* **What the task requires**
Pull out every line of the items below that contains the word "Please", and copy each one in full. Treat uppercase and lowercase as different.

* **Records**
──────────────────────────────
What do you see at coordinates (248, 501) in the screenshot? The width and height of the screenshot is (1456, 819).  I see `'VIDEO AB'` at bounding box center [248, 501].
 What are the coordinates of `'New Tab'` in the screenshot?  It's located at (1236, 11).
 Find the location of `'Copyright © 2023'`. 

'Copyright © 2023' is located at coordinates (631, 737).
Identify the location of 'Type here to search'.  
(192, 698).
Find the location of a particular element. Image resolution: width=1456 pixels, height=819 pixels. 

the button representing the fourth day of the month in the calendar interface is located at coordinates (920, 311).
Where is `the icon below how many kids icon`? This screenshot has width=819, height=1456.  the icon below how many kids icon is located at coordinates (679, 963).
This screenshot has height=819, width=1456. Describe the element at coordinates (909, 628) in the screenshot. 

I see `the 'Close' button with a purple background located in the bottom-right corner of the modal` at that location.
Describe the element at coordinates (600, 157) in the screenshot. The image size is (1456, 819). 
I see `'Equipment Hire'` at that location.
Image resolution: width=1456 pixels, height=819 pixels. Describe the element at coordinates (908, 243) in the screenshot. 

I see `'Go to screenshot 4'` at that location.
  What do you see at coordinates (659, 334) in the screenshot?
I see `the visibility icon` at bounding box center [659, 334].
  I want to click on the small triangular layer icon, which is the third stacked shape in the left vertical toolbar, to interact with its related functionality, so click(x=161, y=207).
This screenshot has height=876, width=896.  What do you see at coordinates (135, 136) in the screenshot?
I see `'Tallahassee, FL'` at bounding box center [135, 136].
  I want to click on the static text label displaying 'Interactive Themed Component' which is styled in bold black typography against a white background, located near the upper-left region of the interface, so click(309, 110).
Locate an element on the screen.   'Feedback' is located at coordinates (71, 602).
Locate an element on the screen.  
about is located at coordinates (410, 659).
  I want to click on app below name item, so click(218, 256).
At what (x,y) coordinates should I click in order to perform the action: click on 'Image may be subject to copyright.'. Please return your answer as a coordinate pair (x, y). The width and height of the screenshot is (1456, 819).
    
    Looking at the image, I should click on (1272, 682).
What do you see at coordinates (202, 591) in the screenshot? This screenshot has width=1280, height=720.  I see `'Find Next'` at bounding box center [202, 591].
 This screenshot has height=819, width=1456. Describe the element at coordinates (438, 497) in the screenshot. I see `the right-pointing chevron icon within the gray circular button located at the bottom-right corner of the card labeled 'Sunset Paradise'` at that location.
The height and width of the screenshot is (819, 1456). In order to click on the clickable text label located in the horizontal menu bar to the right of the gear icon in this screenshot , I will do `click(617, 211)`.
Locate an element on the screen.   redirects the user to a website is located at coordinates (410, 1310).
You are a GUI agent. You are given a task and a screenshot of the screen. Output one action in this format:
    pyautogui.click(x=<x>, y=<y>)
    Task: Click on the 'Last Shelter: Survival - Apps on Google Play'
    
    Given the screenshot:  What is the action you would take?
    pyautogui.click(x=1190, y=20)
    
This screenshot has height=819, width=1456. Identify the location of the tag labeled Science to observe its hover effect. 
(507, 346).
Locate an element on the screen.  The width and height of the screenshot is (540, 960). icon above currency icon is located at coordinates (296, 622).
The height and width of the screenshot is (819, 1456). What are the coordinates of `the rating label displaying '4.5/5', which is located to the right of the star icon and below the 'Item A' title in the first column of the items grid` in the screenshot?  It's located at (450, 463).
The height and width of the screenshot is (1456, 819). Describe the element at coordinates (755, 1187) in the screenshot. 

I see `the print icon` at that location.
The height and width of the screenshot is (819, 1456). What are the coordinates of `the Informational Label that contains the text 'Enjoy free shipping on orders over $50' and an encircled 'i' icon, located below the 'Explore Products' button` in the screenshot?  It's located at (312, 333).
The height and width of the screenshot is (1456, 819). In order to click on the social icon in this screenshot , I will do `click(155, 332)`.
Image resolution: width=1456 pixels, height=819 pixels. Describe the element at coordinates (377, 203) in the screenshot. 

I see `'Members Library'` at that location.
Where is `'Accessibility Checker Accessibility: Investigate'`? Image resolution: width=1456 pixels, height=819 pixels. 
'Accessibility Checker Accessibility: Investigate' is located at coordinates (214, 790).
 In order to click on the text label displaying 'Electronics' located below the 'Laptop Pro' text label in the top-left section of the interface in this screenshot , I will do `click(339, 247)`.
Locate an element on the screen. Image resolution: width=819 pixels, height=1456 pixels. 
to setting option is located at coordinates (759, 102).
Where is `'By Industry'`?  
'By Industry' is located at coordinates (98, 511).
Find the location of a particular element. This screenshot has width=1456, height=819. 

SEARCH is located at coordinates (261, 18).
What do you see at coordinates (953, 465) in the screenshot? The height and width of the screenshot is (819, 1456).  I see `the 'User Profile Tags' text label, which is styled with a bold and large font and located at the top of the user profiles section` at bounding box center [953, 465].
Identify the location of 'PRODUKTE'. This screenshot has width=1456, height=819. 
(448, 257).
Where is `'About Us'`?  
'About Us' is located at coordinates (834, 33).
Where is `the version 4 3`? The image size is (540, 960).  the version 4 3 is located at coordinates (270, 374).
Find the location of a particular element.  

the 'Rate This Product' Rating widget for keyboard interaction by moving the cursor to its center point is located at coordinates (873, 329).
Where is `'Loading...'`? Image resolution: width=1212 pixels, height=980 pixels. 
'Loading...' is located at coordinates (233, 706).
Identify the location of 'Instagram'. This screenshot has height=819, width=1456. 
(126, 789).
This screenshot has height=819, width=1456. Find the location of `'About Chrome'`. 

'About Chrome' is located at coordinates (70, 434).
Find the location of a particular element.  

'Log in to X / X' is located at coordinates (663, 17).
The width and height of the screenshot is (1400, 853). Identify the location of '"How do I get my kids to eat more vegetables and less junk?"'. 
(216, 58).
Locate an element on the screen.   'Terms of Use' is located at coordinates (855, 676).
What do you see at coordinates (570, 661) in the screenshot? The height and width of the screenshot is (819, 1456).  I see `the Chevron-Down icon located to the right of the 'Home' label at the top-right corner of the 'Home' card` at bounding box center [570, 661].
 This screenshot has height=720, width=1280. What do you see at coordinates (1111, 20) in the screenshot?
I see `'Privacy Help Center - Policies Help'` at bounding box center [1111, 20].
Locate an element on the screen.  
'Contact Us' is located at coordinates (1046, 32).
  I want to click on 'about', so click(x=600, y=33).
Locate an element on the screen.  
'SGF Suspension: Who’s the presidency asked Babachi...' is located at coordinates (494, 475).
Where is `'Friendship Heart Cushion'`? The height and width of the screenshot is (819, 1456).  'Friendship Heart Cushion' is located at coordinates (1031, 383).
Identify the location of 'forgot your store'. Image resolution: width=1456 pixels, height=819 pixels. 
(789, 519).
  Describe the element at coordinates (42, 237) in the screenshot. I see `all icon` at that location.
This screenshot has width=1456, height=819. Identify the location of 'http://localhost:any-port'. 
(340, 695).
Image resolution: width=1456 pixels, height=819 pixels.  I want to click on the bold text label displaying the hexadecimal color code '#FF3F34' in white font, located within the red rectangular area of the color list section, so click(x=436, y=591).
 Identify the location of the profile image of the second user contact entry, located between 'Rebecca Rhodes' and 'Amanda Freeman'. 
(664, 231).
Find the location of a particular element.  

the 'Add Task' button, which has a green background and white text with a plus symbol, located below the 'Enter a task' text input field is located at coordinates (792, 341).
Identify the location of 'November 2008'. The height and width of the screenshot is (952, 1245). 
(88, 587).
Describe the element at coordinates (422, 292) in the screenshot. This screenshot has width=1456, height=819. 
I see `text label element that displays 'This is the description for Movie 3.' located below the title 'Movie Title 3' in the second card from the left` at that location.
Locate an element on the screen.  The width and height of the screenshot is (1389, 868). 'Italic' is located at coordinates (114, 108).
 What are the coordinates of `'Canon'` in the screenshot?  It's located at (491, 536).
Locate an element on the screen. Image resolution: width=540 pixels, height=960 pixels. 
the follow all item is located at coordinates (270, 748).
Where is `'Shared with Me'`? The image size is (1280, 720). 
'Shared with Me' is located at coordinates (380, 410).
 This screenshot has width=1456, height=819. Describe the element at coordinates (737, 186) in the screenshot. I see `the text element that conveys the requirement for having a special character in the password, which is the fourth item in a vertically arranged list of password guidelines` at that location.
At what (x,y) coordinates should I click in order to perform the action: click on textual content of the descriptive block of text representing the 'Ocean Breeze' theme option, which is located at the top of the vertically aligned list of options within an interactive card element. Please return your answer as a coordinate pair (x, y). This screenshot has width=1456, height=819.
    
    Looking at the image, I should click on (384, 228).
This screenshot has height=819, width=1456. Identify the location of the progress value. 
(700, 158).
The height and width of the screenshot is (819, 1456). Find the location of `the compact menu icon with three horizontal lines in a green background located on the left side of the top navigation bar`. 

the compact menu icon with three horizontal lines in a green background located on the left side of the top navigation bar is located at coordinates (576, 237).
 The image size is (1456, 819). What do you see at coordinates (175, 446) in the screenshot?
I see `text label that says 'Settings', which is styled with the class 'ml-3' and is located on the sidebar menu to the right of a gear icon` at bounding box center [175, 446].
──────────────────────────────
* **Complete answer**
At what (x,y) coordinates should I click in order to perform the action: click on 'Image may be subject to copyright.'. Please return your answer as a coordinate pair (x, y). The width and height of the screenshot is (1456, 819).
At what (x,y) coordinates should I click in order to perform the action: click on textual content of the descriptive block of text representing the 'Ocean Breeze' theme option, which is located at the top of the vertically aligned list of options within an interactive card element. Please return your answer as a coordinate pair (x, y). This screenshot has width=1456, height=819.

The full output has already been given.